- **Supplied information**
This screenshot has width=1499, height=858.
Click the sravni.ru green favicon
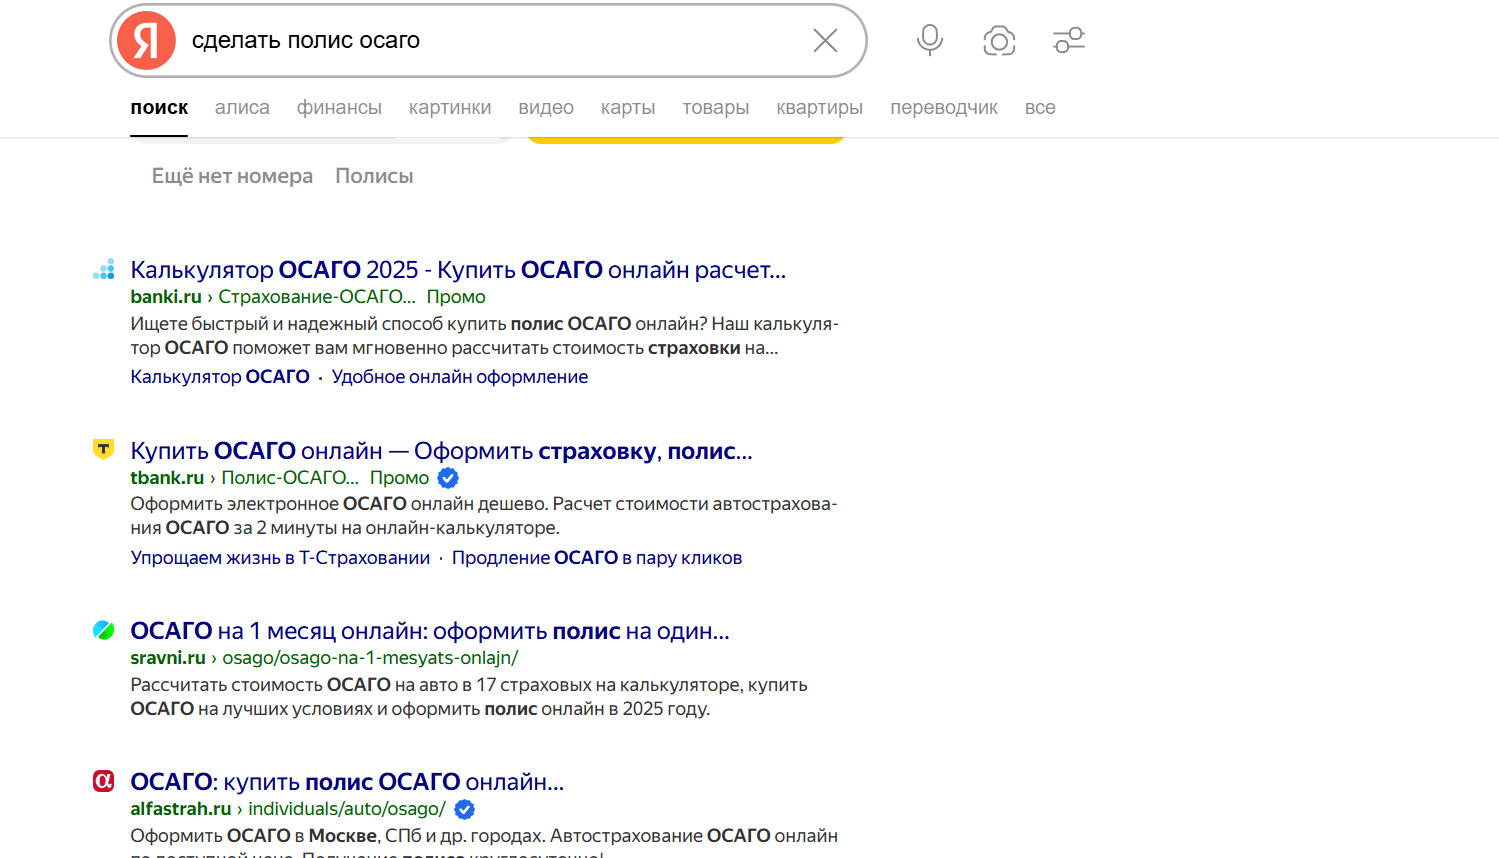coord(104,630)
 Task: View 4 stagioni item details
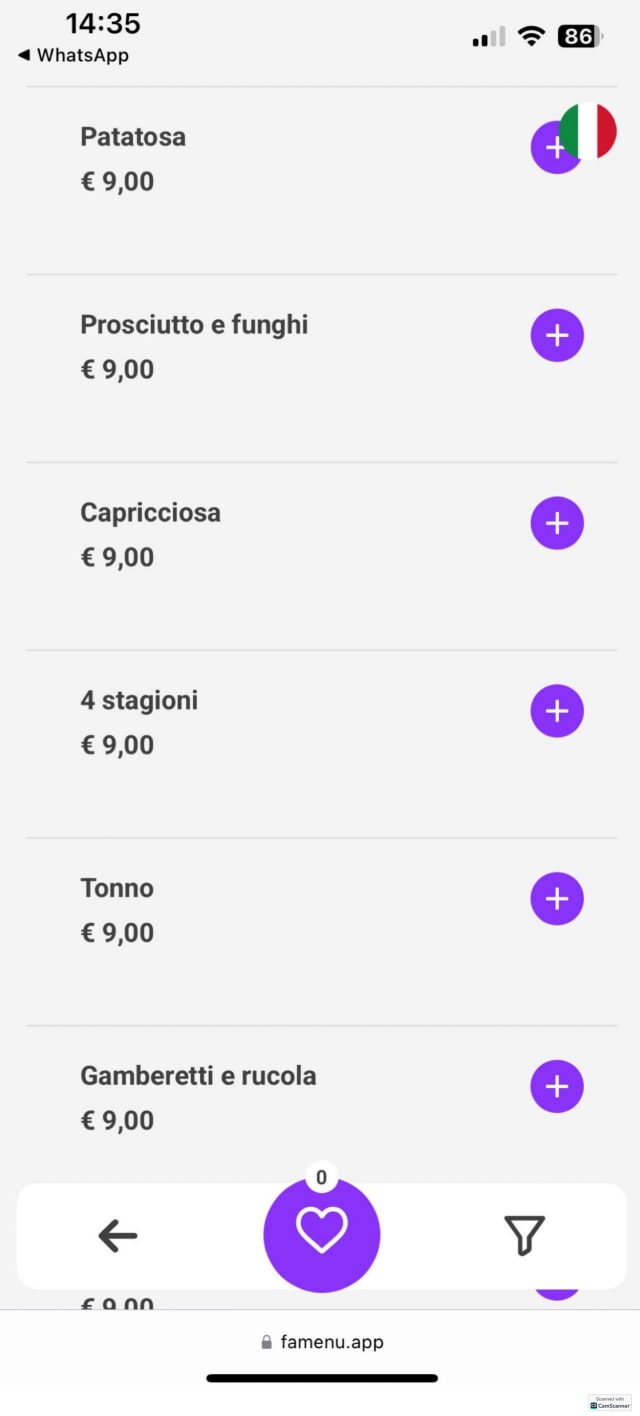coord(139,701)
---
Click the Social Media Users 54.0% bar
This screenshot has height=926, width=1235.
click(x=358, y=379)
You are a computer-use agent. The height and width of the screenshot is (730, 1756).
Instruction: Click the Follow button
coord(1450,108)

- **Given request**
Copy the items above, everything from the line containing "This screenshot has width=1499, height=858." down to the line containing "coord(139,701)", with "favicon" changed to "icon" and all else left as is. Leave the pictures out.

- **Output of the exercise**
This screenshot has width=1499, height=858.
Click the sravni.ru green icon
coord(104,630)
 Task: View 4 stagioni item details
coord(139,701)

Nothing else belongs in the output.